Albert Einstein is famously credited with saying that “Insanity is doing the same thing over and over again and expecting a different result.” When it comes to training initiatives, are we all acting insane?
According to Neil Rackham (of SPIN fame), without practice, review and reinforcement, 87 percent of skills taught during training will be lost within 30 days. If training initiatives aren’t linked to an associate’s development plan; if managers haven’t been trained on the skill and on the associate’s appropriate post-training practice, review and coaching; if the skill hasn’t been marketed as important to the associate’s job performance, development and advancement… then when it comes to training, it would appear that we are all acting insane.
How to regain our sanity
It’s been our experience that when a training activity is completed, it’s important to recognize that the training initiative is not. Training we see as happening in 3 stages. The first is the marketing of the training before the activity begins. The second is the training activity itself. The third is where the learner has an opportunity to practice and hone their skills under the watchful eye of a manager, trainer or buddies/peers that have already mastered the skill.

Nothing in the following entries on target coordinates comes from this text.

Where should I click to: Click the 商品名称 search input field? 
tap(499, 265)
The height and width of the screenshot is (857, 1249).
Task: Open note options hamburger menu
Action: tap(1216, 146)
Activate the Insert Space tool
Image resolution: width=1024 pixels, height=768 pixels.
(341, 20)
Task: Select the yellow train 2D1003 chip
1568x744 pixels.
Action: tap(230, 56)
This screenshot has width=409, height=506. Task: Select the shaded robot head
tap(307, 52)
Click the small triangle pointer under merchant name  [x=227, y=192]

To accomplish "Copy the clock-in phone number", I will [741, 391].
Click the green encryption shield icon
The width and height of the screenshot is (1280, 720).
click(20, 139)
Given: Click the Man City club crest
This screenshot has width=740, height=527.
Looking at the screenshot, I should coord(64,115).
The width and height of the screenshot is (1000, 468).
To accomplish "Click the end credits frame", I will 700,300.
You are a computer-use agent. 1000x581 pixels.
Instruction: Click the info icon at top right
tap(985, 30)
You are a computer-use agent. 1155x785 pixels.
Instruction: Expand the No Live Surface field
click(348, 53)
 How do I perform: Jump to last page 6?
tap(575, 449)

At the conclusion of a training initiative, training retention rates can be raised significantly when learners identify the things they want to work on over the next 30 days. Action plans need to be specific and shared with a manager, who can then give the learner an opportunity to practice the skills and provide constructive review and coaching. For example:
- What are the things that you most want to work/improve as a result of this Workshop? Why?
- What are the three specific actions you will take as a result of the training? For example, “I will <specific action> by <specific date>because <reason why I will do this/the benefit>.
Best practice for us is that after 30 days, the associate and their manager review the results of the practice and coaching effort. The review session ideally begins with “as a result of taking the actions indicated in the Action Plan, and after practicing the skills, I have achieved the following…”. How does this match to your experience. Are there other best practices that you have?